Figure 2-4. A full table scan

Oracle recognizes that, since it is going to read the entire table, it ought to request physical I/O in parts larger than the block size—in this case, reading 64KB at a time. This results in fewer but larger physical reads, which are faster than many small physical reads covering the same blocks. Not all database vendors follow this method, but it turns out to matter less that you might expect, because disk subsystems and operating systems usually read larger segments, even when the database requests a single block. The database might issue many small read requests, but these translate, in the lower system layers, into a few large read requests, with many smaller requests satisfied out of the disk subsystem cache. The reads continue from the first block to the high-water mark, including empty blocks along the way. Caching only allows the database to avoid a physical multiblock I/O when every block in the 64KB multiblock set of blocks is already in cache. The database reads the blocks of small to medium-sized tables into cache in the usual way, and they expire in the usual few minutes if no other query touches them. Caching entire small or medium-sized tables is often useful, and they end up remaining in cache if the database sees frequent full table scans of such tables.

Large tables present a danger to the caching strategy: the average block in a large table is unlikely to be needed often. If the database followed the usual caching strategy, a large table scan could flush most of the more interesting blocks (from indexes and other tables) out of the cache, harming the performance of most other queries.

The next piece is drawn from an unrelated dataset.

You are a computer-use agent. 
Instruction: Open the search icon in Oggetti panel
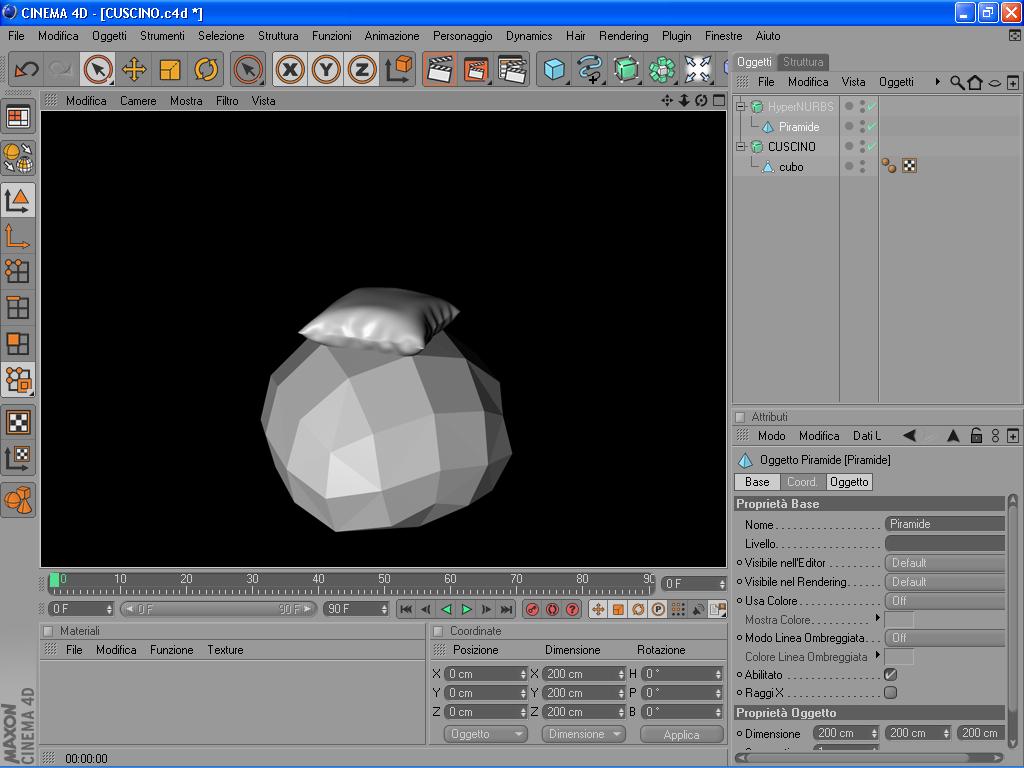pos(957,82)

Fortunately, this is not usually a problem, because blocks from a large full table scan generally go straight to the tail of the cache, where they stay only long enough to satisfy the ongoing query, usually getting replaced by the next group of blocks from the same scan. (This behavior of large full table scans is one of the exceptions to the LRU caching behavior I described earlier.)

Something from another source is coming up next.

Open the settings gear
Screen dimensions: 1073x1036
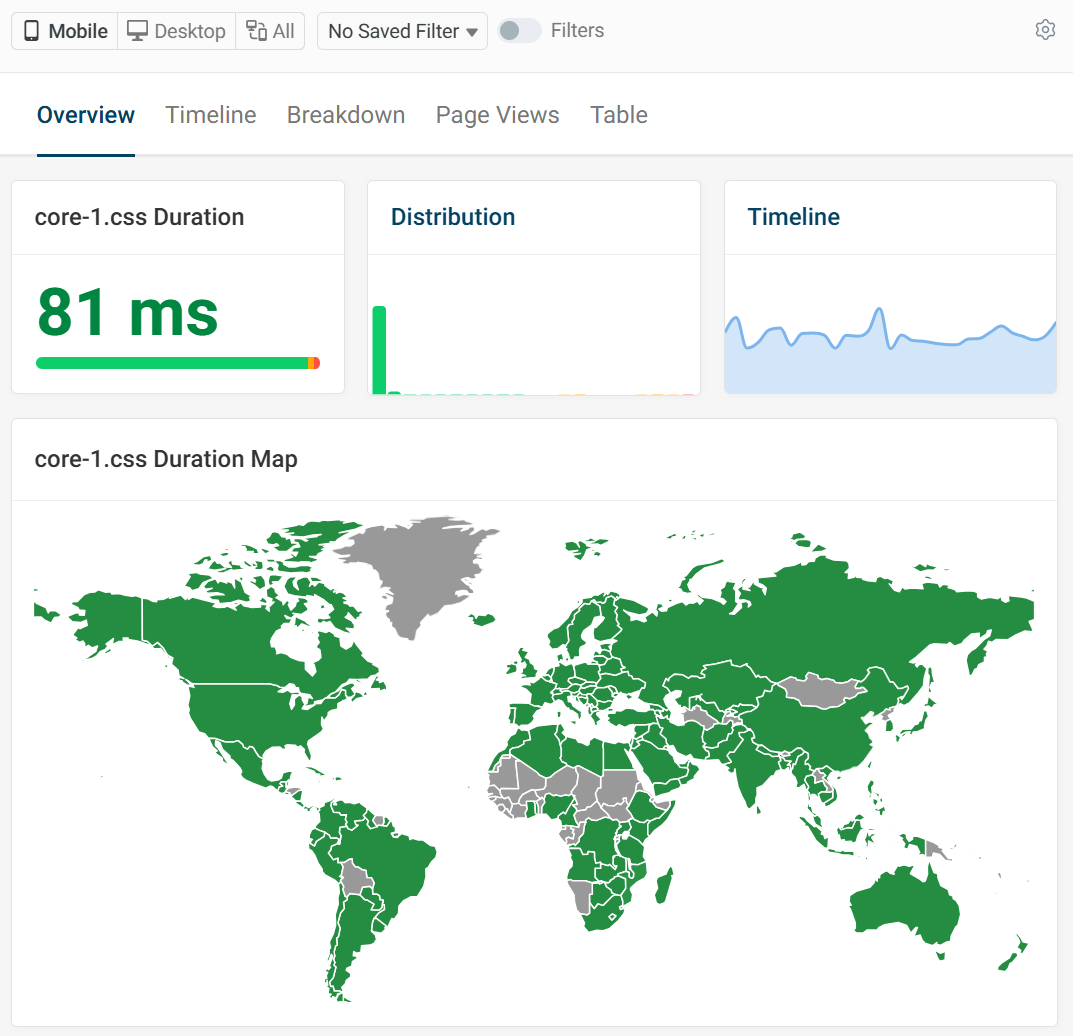(1045, 30)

2.5.2 Indexed Table Access

The most important costs of a full table scan usually come in the CPU: the cost of examining every block below the high-water mark and the cost of examining every row within those blocks.

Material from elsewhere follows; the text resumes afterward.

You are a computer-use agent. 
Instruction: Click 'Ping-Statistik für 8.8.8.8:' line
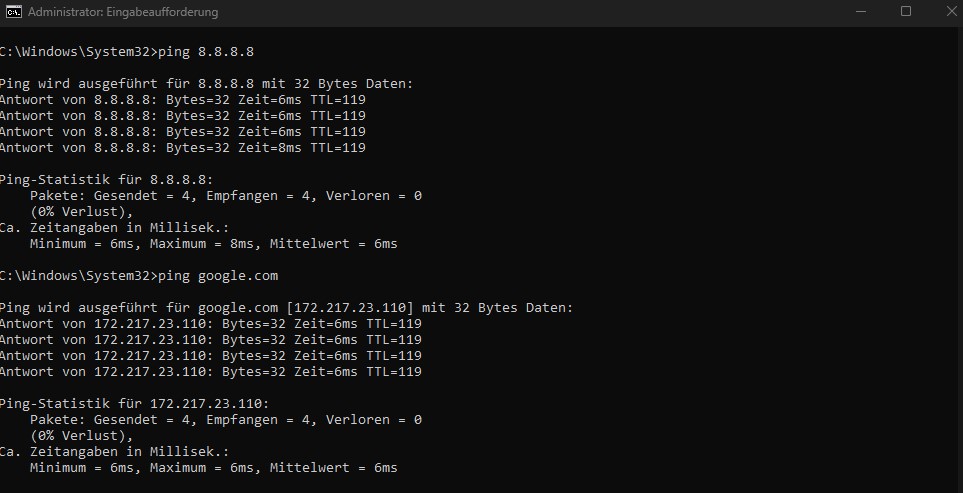(106, 180)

Unless you are reading a tiny table (in which case, any access method is likely fine) or reading a large fraction of a larger table, you should ensure that your queries reach the rows you need through an index. Figure 2-5 illustrates an index-based table-access method.

Figure 2-5. Indexed table access

The database begins with some indexed value that defines the beginning of a range of indexed values that meet some query criteria. Starting at the root block, it finds ranges and subranges that lead it down the index tree to the leaf block or blocks that store indexed values that satisfy the query criteria. The database finds the rowids that go with these values and follows them to the precise table blocks, and rows within those blocks, that satisfy the query.

Let's compare the indexed and full table scan access methods with a concrete example. Figure 2-6 shows two paths to read five rows, shown in black, from a 40-block table, which would typically contain around 3,200 rows.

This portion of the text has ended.